Category D03. Outdoor
Name Company Position
Alexander Kalchev DDB Paris Executive Creative Director
Patrice Dumas DDB Paris Creative
Caroline Lorin DDB Paris Creative
Odile Song DDB Paris Planner
Marine Hakim DDB Paris Managing Director
Coralie Bouillier DDB Paris Account Executive
Camille Passot DDB Paris Account Executive
Caroline Lutz Amnesty International Advertiser Supervisor
Arnaud Humblot Amnesty International Advertiser Supervisor
Pia Schneider DDB Paris Producer
Corinne Vulliez DDB Paris Print Producer
Marie Juncker Handsome Producer
Sam Fontaine Handsome Producer

Cultural / Context information for the jury

The French government has a dirty secret. It sells French weapons illegally to foreign governments (Yemen, Saudi Arabia) which are then used against civilians. This makes them complicit in war crimes. Despite military documents being leaked in 2018, this had yet to become a topic widely discussed by the press and the public. We had to hit where it hurts. The French government is quick to brag about “Made in France” pride, but completely denies accusations of illegal arms sale. We decided to draw a parallel between French weaponry and another better-known icon of French savoir-faire: fashion. The result is a print campaign that exposes the illegal arms trade but borrows from luxury and fashion codes. Displayed in the streets next to actual fashion campaigns during Paris Fashion Week, they allowed us to hijack this event to make noise about an issue that originally received no coverage or attention.

Tell the jury about the photography. Do not name the photographer.

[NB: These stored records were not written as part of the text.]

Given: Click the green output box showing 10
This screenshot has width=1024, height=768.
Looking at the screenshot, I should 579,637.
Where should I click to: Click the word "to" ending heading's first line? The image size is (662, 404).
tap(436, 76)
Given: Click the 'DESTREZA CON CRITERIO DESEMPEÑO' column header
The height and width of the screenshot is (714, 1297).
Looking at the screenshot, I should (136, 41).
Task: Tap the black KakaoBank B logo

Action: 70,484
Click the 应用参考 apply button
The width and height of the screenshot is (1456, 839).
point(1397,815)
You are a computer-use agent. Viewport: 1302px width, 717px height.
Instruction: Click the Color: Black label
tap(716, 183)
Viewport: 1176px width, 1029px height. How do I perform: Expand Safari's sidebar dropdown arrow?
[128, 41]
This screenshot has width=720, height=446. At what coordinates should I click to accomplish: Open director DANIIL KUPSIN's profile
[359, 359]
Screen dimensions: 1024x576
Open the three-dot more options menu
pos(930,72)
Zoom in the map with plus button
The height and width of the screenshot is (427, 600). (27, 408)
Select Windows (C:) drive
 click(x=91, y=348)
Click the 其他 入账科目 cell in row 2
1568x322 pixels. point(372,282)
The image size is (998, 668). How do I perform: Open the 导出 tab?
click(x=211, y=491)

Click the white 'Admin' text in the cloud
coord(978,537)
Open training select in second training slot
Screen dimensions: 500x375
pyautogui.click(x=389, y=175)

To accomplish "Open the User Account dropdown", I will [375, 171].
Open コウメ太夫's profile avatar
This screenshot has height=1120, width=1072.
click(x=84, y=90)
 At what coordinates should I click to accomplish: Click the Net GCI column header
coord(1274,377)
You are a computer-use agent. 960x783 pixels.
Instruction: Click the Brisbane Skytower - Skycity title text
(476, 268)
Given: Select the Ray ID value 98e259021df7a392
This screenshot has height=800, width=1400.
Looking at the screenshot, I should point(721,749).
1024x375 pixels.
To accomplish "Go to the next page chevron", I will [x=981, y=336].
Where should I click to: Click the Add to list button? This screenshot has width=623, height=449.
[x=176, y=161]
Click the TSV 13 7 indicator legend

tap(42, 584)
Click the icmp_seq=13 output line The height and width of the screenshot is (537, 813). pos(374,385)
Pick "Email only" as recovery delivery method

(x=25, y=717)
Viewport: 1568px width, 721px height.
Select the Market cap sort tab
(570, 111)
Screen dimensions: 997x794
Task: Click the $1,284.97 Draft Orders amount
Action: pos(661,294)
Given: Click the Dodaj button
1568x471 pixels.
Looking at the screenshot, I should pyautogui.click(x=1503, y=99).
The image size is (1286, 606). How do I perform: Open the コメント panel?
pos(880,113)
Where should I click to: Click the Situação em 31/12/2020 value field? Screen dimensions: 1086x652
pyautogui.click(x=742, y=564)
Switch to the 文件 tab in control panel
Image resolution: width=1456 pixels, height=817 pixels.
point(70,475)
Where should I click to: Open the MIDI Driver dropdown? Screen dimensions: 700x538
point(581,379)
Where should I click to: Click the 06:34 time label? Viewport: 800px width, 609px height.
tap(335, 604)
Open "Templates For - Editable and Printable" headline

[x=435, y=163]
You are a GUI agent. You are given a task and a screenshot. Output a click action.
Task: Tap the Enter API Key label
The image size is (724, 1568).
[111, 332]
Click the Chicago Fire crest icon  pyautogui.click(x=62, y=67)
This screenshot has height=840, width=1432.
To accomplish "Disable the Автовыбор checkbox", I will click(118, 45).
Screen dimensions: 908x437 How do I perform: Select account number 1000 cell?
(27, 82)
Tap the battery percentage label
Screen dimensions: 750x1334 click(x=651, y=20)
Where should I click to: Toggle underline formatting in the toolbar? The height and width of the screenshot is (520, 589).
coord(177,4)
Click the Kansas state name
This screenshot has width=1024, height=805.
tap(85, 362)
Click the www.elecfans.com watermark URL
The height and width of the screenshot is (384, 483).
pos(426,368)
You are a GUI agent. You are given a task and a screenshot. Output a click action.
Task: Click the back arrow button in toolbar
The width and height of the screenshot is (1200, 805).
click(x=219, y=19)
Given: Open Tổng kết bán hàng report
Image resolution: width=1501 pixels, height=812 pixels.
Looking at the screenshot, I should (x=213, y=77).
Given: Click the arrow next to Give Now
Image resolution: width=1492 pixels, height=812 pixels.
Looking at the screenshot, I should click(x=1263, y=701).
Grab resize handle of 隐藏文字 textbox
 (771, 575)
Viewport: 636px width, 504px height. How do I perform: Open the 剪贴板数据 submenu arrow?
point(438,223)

To fully draw the parallel between illegal arms trade and fashion, we needed the visuals to be flawlessly executed like fashion ads. The desired effect: to hook people into the fashion-like universe but as they get closer to the visual, something starts to feel off, allowing our message to land powerfully in people’s minds. It was crucial for it to be first perceived as just another fashion campaign. This is reflected in the choice of a fashion photographer, in the model-like physique, attitude and poses of the actors and actresses, in the prop and costume details (a subtle balance between military and glamour, e.g. camo clothing with jewels and strass). The weapons are held and photographed in such a way that the eye does not immediately identify them as such. All the details were thought through, and nothing was left to chance.